**TASK OBJECTIVE**
Omit every picture and output the rest of the records exactly as they are.

**Collected data entries**
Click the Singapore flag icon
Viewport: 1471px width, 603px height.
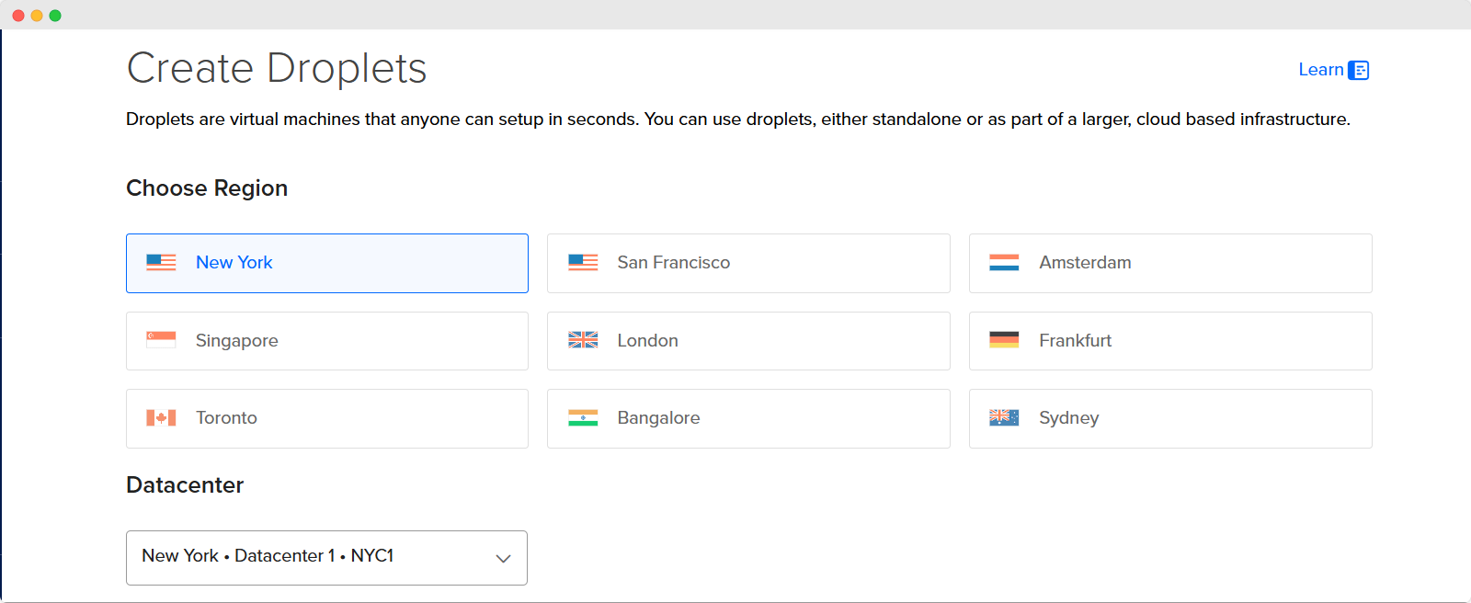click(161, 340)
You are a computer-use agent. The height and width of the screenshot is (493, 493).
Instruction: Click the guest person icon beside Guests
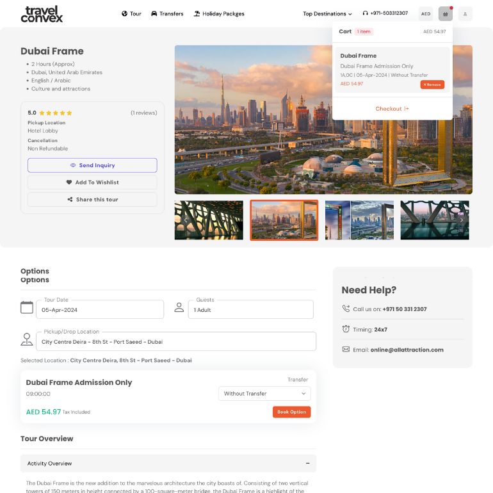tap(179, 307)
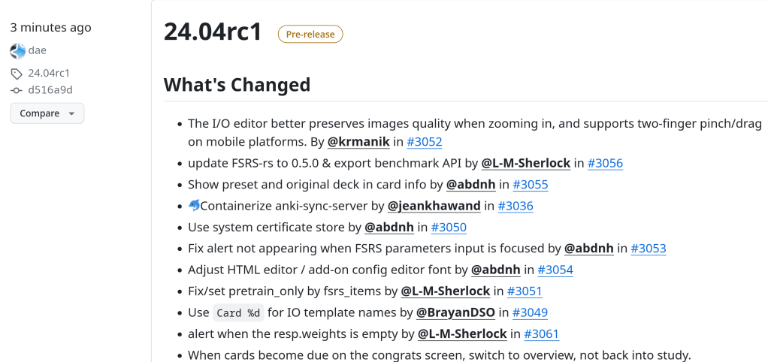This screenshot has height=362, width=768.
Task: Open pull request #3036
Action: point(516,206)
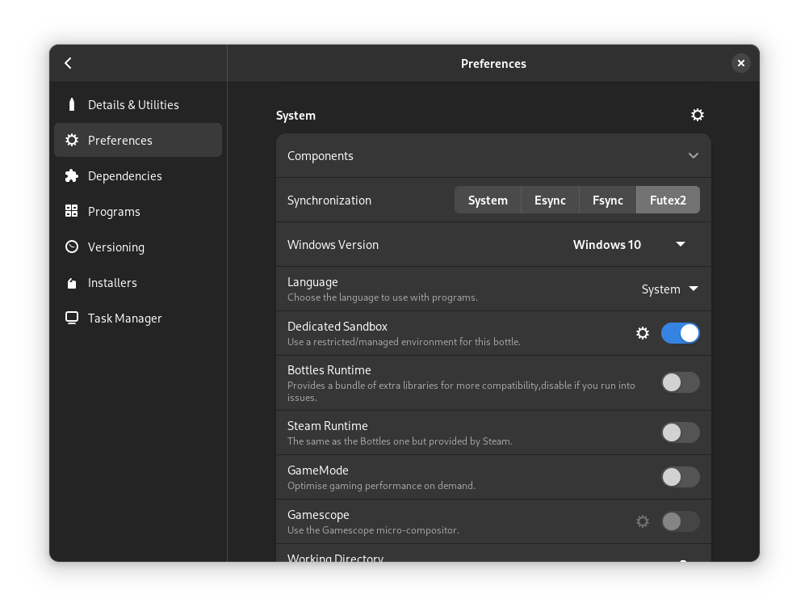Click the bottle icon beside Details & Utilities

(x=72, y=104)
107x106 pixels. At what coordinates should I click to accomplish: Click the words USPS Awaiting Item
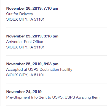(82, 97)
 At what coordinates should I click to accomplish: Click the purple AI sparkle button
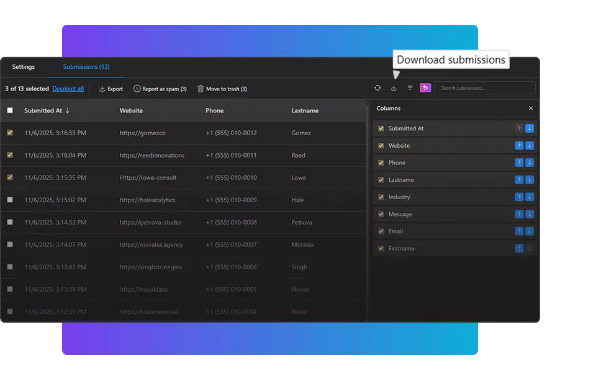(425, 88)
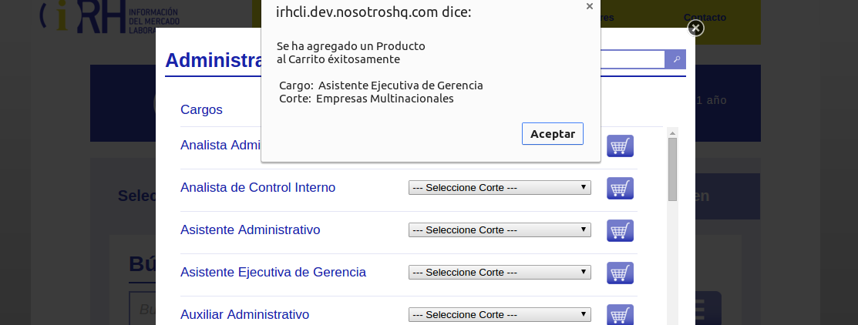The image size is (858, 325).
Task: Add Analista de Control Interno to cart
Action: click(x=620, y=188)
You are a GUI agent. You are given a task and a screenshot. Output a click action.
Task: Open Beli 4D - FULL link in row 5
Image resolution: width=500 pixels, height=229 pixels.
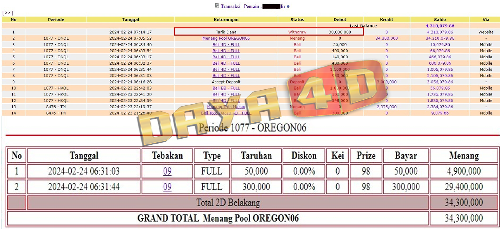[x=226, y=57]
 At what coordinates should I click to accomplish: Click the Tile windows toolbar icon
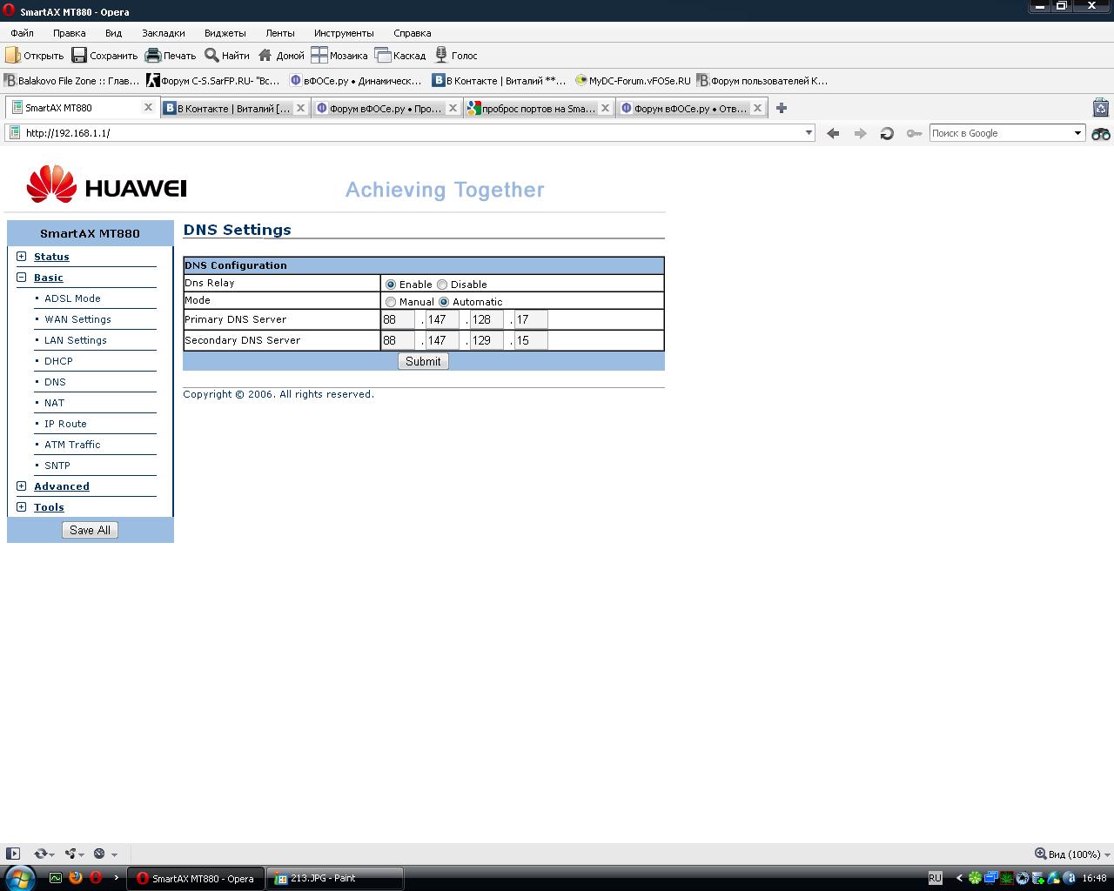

**RESPONSE BOX**
Click the Singapore flag icon
Viewport: 1471px width, 603px height.
click(161, 340)
You are a computer-use agent. The height and width of the screenshot is (493, 493).
Instruction: Click the guest person icon beside Guests
tap(179, 307)
This screenshot has height=362, width=768.
Task: Open pull request #3036
Action: point(516,206)
Click the bottle icon beside Details & Utilities

(x=72, y=104)
107x106 pixels. At what coordinates should I click to accomplish: Click the words USPS Awaiting Item
(82, 97)
 At what coordinates should I click to accomplish: Click the purple AI sparkle button
(425, 88)
The image size is (858, 325).
Task: Add Analista de Control Interno to cart
Action: click(x=620, y=188)
You are a GUI agent. You are given a task and a screenshot. Output a click action.
Task: Open Beli 4D - FULL link in row 5
Image resolution: width=500 pixels, height=229 pixels.
[x=226, y=57]
 At what coordinates should I click to accomplish: Click the Tile windows toolbar icon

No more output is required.